Ou peut-être avait-il le pressentiment. Celui que ses heures étaient comptées, proche des dernières. Ce qui s’est vérifié.

Je me souviens du ton de sa voix mais pas de ses derniers mots.

La formulation exacte s’est oubliée dans ma mémoire.

C’était un « au revoir » déguisant un adieu.

Encore fallait-il le savoir.

Ça aurait changé quoi ?

On se serait pris dans les bras ? Pas certain.

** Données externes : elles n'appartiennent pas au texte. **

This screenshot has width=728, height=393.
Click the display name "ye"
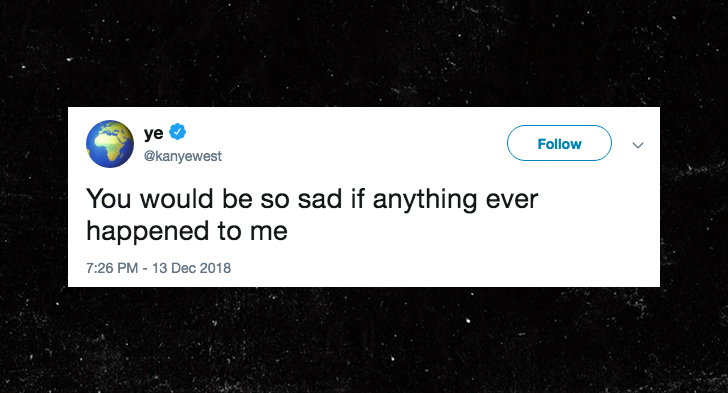pos(153,133)

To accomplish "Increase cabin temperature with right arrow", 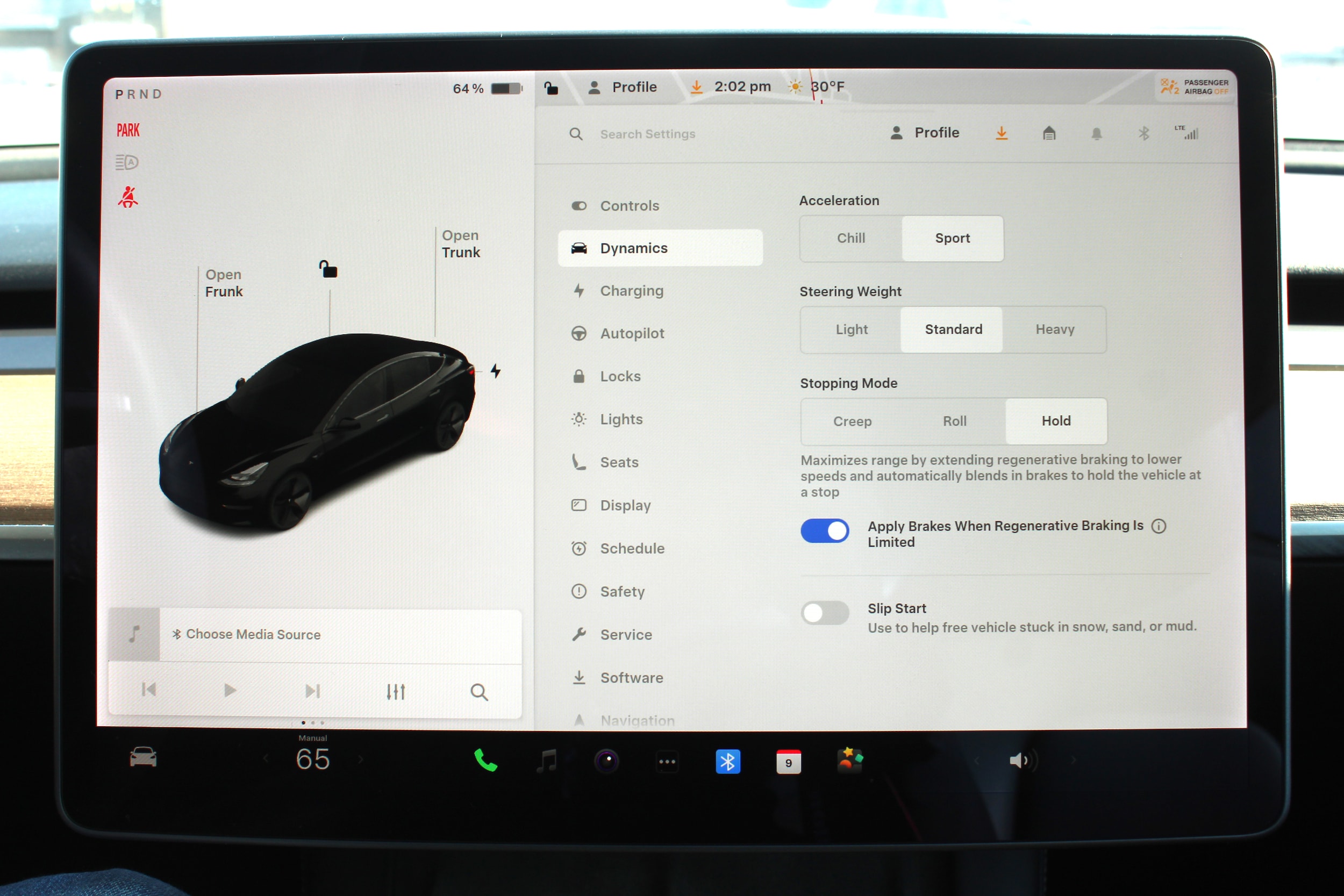I will pos(361,759).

Entre la maladresse sentimentale bourrue d’un ado attardé de 20 ans et le patriarcat taiseux fatigué il y a un fossé de génération que l’immaturité et la fierté empêchent de franchir, parfois.

Une poignée bien virile de sa main de chirurgien quelques fois rugueuse et lourde ?

une tape sur l’épaule et un regard compatissant ?

une bourrade velue dans le dos ?

On ne saura jamais. Spontanéité perdue. Il aurait fallu s’y préparer.

Était-ce possible ? pas évident non plus même quand on est prêt on ne l’est pas.

Difficile de bien se quitter.

Les souvenirs gardés, odeurs, sons, lumières, images ne se choisissent pas.

Ils ne se gravent pas non plus. Tout au plus s’impriment-ils comme l’encre mais comme elle, finissent par s’estomper.

Jusqu’à vous surprendre aux détours d’une page que l’on tourne, un bibelot de grenier que l’on vide,

Un reste de parfum de flacon empoussiéré que l’on débouche à tout hasard,

Une chanson, trois petites notes de musique, un lieu, une photo découpée collée dans l’album du petit dernier.

Toutes ces formes floues des fantômes de clichés.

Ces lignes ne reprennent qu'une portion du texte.